In the series, Vergara’s Blanco is at first remorseful and skittish at the idea of murder – only turning to violence to convince the male kingpins that she was not to be messed with. According to one of her enforcers, however, carnage “was something she enjoyed”.
“She liked to be at war,” Jorge “Rivi” Ayala told “Maxim”. “Every day she’d say, ‘We’ve got to get so-and-so’.”
Officials investigating Blanco’s crimes said she was happy about the death of Castro’s son because “it would upset the father”.
How did her empire crumble?
In the show, Blanco flees to California to escape the wrath of rival drug lord Rafael Cardona Salazar, whose girlfriend dies in an accident while she and Blanco are high on cocaine.
Blanco then calls the authorities on herself after learning Salazar is on the West Coast, in an effort to stave off his revenge.
That’s not what really happened. By 1984, officials had tracked Blanco to California, where she moved after creating too many enemies in Miami. After surveilling her for months, federal agents busted into her Irvine, California, home while she was reading the Bible, the “Sun Sentinel” reported.
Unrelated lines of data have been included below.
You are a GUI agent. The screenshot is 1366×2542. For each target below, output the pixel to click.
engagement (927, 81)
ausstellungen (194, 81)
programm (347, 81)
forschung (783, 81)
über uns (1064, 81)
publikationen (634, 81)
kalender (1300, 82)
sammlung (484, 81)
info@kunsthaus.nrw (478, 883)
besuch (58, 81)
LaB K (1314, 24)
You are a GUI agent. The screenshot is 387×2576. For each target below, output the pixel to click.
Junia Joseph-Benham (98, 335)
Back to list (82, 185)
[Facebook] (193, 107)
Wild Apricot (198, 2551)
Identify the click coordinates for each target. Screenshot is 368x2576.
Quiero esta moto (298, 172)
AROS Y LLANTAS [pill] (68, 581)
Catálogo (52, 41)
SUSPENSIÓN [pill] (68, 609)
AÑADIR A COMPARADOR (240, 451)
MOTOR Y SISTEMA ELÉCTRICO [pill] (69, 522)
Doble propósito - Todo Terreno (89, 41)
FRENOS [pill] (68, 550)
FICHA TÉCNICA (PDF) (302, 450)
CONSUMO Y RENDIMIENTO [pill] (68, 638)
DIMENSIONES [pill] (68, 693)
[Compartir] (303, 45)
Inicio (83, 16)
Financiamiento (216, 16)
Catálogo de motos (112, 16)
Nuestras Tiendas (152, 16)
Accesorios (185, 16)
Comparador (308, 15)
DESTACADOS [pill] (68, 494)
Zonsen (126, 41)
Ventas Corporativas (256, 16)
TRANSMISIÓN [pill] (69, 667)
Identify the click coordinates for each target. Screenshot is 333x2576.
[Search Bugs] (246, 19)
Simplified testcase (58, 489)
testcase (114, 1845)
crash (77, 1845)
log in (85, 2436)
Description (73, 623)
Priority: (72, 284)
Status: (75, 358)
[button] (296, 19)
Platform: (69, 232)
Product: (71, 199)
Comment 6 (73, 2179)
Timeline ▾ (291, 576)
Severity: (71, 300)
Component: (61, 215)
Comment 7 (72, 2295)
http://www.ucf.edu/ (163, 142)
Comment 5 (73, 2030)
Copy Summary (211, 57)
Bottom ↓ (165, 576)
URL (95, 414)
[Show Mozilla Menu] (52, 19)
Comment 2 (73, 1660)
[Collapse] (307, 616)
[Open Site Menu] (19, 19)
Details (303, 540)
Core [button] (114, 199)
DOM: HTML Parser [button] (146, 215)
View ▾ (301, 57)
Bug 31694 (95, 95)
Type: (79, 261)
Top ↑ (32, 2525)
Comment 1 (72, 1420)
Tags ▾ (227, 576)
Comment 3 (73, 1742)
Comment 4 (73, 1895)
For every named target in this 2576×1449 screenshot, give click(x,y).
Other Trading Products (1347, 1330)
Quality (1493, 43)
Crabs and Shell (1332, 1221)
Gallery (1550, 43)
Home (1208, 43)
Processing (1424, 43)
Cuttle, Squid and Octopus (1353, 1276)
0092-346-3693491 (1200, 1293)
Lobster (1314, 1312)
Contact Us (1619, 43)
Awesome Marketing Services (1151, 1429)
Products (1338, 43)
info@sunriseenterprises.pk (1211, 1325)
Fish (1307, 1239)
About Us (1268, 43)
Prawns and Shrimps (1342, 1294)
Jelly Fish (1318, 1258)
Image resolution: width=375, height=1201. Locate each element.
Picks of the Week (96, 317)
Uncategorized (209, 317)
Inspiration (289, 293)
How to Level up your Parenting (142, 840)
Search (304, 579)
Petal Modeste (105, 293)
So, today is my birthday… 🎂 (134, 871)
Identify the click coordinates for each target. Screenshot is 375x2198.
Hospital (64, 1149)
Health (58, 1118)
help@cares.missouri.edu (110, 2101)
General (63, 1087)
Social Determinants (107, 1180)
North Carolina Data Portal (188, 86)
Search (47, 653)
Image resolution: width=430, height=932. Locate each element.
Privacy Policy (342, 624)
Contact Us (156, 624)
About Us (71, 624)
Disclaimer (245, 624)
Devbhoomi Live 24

In 1985, she was sentenced to 15 years in prison for conspiracy to import cocaine.
However, Blanco allegedly continued conducting drug trades from behind bars through her boyfriend, a dealer, who’d sent her a fan letter in 1991.
Then in 1994, prosecutors, who’d enlisted Ayala as their star witness, charged her with three counts of murder and were seeking the death penalty.
But like the series shows, the murder case fell apart after Miami-Dade County state attorney’s office employees were caught having inappropriate relationships with Ayala.
Blanco reached a deal with federal authorities after the scandal. She pleaded guilty to the three murder charges and was sentenced to serve three concurrent 20-year sentences.
Before serving the full sentences, she was deported to Colombia in 2004, where she lived in an exclusive gated community, according to Vice.
Eight years later, Blanco was at a butcher shop in Medellín when a man pulled up on a motorcycle and shot her twice, killing her using the same technique she was said to have popularised. She was 69.
What happened to her family?
Blanco’s three oldest sons – Dixon, Uber and Osvaldo Trujillo-Blanco – who were shown to have been murdered on the show, suffered the same fate in real life, “purportedly in retribution for carnage she herself caused”, “Miami New Times” reported.
Blanco’s youngest, Michael Corleone Blanco, is still alive, but he’s not happy with “Griselda”.
In an interview with Fox News, he slammed the series as “disrespectful”. He and his wife are now suing Vergara and Netflix for the “unauthorised” use of the family’s likeness, claiming in a lawsuit that the streaming giant used information from private interviews without authorisation.
Representatives for Netflix, Vergara and Newman, the “Griselda” creator, did not immediately respond to requests for comment from “The Washington Post”.
However, Newman told “Today” that lawsuits like Michael Corleone’s “kind of comes with the territory”, adding: “I tend not to think much about them.”